== Segment start ==

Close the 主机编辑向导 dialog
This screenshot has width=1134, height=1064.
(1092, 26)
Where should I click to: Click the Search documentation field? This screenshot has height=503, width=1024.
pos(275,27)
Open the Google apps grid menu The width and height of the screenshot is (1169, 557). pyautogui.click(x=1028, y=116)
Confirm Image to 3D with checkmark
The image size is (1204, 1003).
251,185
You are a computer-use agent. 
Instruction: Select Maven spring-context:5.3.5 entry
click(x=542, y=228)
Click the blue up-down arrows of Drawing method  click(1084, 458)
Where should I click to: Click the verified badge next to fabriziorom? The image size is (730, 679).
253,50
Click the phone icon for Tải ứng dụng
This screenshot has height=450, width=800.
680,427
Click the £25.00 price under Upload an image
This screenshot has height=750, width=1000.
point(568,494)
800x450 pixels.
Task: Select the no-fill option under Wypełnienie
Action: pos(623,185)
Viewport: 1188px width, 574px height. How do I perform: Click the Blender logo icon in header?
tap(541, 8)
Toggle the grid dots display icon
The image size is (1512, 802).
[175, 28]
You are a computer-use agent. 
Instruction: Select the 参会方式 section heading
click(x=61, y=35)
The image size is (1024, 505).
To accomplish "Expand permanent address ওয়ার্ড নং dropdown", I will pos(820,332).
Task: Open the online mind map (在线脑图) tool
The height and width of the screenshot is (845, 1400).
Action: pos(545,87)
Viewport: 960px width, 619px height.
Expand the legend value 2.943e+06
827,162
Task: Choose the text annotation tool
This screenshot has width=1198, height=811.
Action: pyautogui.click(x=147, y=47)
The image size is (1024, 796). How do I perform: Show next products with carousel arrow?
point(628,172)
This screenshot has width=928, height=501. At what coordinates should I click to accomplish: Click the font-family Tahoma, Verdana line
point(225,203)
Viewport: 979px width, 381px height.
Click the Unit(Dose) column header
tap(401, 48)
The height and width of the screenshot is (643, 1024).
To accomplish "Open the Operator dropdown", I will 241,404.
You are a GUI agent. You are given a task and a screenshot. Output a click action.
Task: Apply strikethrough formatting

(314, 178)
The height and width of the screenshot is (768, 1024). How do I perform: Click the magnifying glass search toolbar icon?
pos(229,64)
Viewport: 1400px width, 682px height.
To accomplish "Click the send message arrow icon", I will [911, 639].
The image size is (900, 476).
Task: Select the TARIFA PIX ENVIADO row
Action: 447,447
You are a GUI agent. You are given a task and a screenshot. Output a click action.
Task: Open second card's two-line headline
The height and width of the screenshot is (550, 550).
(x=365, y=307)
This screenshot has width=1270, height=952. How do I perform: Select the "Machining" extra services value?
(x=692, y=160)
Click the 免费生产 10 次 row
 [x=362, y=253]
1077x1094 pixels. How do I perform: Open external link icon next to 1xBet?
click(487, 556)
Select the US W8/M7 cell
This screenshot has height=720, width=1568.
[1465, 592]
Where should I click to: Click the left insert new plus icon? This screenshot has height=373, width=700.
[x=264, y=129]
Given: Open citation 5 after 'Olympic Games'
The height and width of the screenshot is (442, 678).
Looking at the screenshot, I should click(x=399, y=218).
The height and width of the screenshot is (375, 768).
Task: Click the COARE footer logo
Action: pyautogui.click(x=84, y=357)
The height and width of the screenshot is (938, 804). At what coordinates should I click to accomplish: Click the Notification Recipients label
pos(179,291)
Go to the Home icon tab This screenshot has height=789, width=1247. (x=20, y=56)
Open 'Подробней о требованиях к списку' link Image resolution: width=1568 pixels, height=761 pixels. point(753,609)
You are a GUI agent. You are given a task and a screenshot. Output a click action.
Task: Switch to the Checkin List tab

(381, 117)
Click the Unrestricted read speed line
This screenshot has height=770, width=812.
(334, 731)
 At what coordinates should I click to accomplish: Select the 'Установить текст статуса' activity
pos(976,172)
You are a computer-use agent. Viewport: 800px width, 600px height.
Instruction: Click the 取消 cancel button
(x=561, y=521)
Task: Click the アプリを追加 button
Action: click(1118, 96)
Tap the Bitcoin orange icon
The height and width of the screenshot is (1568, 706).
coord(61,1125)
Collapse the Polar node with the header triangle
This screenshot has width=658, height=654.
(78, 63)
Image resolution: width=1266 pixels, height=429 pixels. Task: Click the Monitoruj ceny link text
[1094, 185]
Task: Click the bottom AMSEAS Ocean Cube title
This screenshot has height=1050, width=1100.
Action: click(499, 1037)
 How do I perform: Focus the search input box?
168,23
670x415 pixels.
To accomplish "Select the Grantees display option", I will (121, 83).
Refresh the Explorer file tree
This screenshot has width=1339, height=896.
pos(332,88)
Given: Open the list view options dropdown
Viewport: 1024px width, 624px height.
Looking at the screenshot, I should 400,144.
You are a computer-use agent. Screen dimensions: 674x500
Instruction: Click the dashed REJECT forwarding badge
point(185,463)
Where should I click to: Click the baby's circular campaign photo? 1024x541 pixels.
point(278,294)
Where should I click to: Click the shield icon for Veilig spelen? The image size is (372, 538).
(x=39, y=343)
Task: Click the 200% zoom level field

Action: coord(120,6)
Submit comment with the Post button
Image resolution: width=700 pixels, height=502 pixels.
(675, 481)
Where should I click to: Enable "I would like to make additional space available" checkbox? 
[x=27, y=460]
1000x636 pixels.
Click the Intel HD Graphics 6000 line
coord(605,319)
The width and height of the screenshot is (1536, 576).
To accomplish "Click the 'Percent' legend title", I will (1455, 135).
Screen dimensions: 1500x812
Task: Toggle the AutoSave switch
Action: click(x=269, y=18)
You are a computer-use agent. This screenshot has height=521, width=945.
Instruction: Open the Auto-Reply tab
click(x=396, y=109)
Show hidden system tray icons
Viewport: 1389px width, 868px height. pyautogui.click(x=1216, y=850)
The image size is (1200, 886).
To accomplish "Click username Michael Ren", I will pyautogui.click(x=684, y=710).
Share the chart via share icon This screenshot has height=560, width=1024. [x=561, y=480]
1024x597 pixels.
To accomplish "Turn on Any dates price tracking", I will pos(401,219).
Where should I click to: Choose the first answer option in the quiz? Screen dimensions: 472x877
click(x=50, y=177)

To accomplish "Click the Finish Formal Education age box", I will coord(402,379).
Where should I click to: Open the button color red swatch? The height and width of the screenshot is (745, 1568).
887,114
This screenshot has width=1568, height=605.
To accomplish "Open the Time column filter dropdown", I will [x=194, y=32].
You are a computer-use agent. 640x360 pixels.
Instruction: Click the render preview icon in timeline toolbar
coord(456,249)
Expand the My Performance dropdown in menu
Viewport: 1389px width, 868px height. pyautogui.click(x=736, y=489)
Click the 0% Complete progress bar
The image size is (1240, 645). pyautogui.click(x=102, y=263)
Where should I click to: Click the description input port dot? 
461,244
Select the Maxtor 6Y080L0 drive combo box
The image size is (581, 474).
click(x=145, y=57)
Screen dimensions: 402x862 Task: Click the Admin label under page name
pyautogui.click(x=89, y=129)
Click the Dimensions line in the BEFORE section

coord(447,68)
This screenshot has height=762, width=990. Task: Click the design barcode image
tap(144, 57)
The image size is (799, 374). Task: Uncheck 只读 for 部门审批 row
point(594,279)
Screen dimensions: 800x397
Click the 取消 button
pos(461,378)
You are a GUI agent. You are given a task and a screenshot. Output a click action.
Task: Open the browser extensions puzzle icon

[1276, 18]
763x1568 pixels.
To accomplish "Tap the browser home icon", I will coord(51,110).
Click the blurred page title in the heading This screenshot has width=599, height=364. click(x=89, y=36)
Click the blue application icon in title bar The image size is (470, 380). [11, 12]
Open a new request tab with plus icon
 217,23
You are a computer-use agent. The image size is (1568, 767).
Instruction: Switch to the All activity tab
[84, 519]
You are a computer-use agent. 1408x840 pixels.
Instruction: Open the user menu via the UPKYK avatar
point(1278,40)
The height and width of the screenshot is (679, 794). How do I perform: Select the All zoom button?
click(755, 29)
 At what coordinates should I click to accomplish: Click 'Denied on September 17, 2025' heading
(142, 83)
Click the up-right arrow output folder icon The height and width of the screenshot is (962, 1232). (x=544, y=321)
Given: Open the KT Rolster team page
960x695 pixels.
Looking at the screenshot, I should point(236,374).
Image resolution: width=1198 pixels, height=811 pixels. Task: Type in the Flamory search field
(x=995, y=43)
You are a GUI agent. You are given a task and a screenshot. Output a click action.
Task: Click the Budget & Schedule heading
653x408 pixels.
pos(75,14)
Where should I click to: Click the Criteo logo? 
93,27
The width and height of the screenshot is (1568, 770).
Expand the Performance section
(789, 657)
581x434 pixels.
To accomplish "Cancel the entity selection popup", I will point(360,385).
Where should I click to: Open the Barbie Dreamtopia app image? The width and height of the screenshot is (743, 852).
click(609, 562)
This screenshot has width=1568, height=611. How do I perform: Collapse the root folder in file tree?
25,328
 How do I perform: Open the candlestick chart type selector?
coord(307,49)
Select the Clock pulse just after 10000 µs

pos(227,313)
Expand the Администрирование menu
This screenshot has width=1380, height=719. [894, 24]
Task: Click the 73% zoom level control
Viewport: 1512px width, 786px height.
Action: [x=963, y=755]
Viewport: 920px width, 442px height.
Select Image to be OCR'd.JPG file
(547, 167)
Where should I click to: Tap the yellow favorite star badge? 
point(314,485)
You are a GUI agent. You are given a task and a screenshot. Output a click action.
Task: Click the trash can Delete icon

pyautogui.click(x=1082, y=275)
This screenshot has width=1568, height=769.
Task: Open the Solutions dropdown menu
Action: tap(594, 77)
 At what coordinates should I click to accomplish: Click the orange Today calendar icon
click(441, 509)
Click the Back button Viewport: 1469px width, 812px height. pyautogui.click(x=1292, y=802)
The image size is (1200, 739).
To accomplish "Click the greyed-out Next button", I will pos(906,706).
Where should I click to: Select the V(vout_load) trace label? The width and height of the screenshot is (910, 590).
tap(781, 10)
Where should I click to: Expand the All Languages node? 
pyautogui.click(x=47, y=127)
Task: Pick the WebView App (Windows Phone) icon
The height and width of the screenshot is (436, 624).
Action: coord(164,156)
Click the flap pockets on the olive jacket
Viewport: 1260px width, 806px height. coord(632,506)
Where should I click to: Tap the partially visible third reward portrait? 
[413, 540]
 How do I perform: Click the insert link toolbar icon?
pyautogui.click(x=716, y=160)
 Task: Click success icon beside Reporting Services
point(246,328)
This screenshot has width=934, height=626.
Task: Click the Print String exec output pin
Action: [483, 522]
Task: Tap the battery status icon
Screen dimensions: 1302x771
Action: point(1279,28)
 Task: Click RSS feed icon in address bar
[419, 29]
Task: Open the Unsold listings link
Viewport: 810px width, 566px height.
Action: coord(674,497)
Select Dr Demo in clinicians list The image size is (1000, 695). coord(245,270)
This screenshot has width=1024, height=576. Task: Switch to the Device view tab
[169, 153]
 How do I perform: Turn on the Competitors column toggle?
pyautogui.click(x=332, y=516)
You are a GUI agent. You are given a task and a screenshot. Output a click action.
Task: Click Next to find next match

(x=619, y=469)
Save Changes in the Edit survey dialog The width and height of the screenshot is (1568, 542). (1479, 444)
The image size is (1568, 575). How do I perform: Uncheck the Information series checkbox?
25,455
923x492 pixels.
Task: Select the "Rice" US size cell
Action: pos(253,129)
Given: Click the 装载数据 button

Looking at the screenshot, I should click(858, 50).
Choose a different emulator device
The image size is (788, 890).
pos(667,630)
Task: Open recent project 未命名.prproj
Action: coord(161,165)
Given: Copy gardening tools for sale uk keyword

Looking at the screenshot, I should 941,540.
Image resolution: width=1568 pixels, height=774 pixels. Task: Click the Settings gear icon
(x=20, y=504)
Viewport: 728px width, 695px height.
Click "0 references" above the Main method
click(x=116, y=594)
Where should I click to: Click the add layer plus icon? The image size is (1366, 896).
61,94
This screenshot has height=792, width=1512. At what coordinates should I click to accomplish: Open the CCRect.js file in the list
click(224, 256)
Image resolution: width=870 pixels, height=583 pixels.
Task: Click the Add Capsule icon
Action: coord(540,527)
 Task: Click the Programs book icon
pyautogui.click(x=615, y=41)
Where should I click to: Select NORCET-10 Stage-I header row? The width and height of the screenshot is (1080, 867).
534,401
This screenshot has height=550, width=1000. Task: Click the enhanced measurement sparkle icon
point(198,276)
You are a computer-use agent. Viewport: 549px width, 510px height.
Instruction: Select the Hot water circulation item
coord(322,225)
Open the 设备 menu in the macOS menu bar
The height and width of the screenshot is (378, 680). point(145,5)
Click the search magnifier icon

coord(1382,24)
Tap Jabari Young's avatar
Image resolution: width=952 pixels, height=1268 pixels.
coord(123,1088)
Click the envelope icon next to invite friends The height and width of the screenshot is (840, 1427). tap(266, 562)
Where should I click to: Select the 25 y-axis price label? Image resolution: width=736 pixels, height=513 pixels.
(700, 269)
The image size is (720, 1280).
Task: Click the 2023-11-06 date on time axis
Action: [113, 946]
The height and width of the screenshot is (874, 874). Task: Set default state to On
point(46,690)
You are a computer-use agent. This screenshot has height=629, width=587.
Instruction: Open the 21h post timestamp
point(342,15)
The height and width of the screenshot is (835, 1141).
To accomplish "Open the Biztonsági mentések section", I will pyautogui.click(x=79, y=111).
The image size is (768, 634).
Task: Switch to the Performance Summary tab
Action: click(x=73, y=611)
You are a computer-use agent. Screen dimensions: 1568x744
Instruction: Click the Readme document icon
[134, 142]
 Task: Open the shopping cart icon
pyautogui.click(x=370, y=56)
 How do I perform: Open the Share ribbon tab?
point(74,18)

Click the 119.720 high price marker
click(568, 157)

== Segment end ==

Each line above that includes "blue" should be shown.

Click the blue up-down arrows of Drawing method  click(1084, 458)
Click the blue application icon in title bar The image size is (470, 380). [11, 12]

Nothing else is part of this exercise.